Freud mudou a maneira de pensar sobre nós mesmos. Fosse religioso, sua tumba seria objeto de peregrinação, seus ossos miraculosos, exibidos em um altar. A adoração de muitos psicanalistas por Freud é semelhante à de um fiel a Santa Terezinha. Repetem suas palavras, como mantras. Mas não tenho nada a ver com isso. A não ser que me trate com algum deles. Freud é o fundador da psicanálise, o primeiro a trazer o inconsciente para a ordem do dia. É profundo, instigador. Mas o jargão psicanalítico entrou no cotidiano das pessoas. Encontro com um amigo e reclamo de que estou com dor de estômago. “Deve ser psicológico.” Sorri, satisfeitíssimo com o rápido diagnóstico. Só que nunca estudou psicologia ou psicanálise. Seria impossível explicar as teorias de Freud aqui, resumidamente. Mas sou obrigado a conviver diariamente com palavras como “neurose”, “trauma”, “inconsciente”. Há algum tempo, uma conhecida pediu meu apartamento no Rio emprestado para passar uma temporada. Respondi que não, nunca empresto. Meu motivo: eu fico bastante no Rio, trabalhando, e a convivência com quem está de férias não dá certo. O comentário dela com um amigo: “Ele deve ter algum trauma”. Quer dizer, eu não quero emprestar o apartamento e, por causa disso, tenho um episódio terrível segregado nas profundezas do meu inconsciente (eta, Freud)? O jargão psicanalítico virou um tipo de fé. Já vi alguém comentar, sobre um assassino cruel, que certamente agia assim devido a traumas de infância. Não tenho formação para saber. Mas o psicologismo transformou-se em uma nova fé, que tudo explica. E, assim, “perdoa”.
“É difícil conviver com essa selva de conceitos psi. Eu tento, mas quase nunca entendo o que querem dizer”
Ou complica. Uma expressão que veio à tona é “ato falho”. Está banalizada. Em linhas rápidas, é quando você quer dizer algo e fala outra coisa, que o denuncia. Um amigo certa vez trocou o nome da esposa pelo da amante. O resultado foi uma DR de proporções inacreditáveis. Eu mesmo já aprontei coisas do tipo várias vezes. Quem nunca? Imagino que, em outros séculos, seria uma simples troca de nome. Com a influência maligna do psicologismo no cotidiano, vem logo uma explicação. E o falho que se livre.

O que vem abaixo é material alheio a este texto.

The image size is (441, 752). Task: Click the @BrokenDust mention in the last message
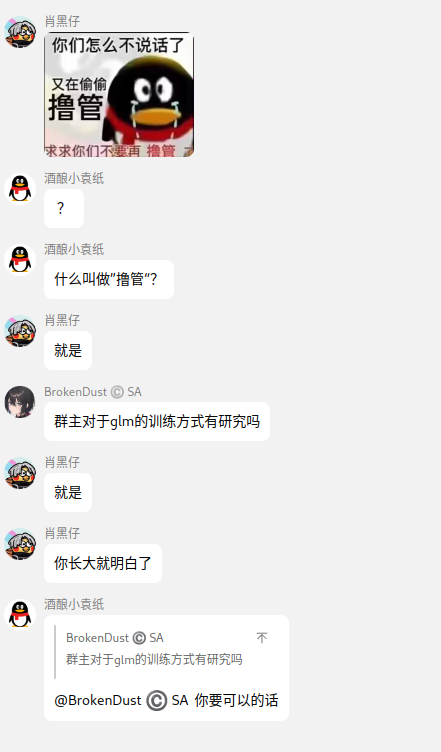[98, 700]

Há situações mais cruéis. É comum acreditar-se que o câncer tenha uma origem psicológica. Uma amiga, já falecida, teve no seio. Encontrei com ela, em pleno processo, estava melhor e acreditando na cura. Reclamou: “O pior é quando as pessoas dizem que é psicológico, que tudo depende da minha atitude. Como se, além de tudo, eu fosse a culpada da minha própria doença”.

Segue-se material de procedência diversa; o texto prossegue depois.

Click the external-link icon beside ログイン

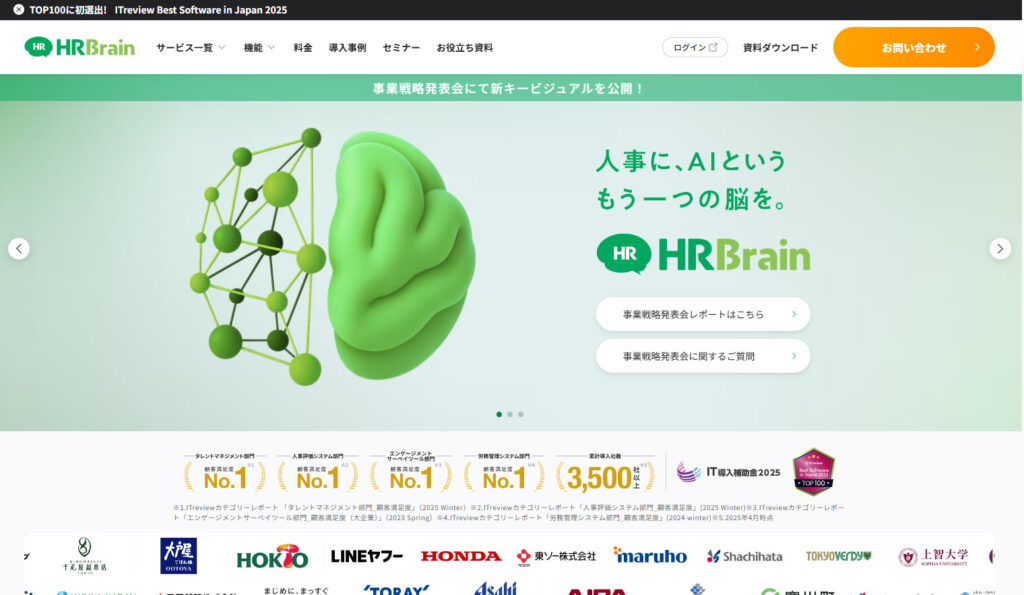click(712, 46)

O ser humano é complexo. Mas a banalização da psicologia criou conceitos tão rígidos quanto os dos evangélicos. Se é psicológico, depende de você, de sua atitude, e você mesmo pode curar-se. Mas, se alguém aprontou feio, é preciso explicar, entender e superar. É difícil conviver com essa selva de conceitos psi. Eu tento, mas quase nunca entendo exatamente o que querem dizer. Só não me preocupo porque também ninguém sabe o que está dizendo. Os ossos de Freud devem estar chacoalhando na tumba.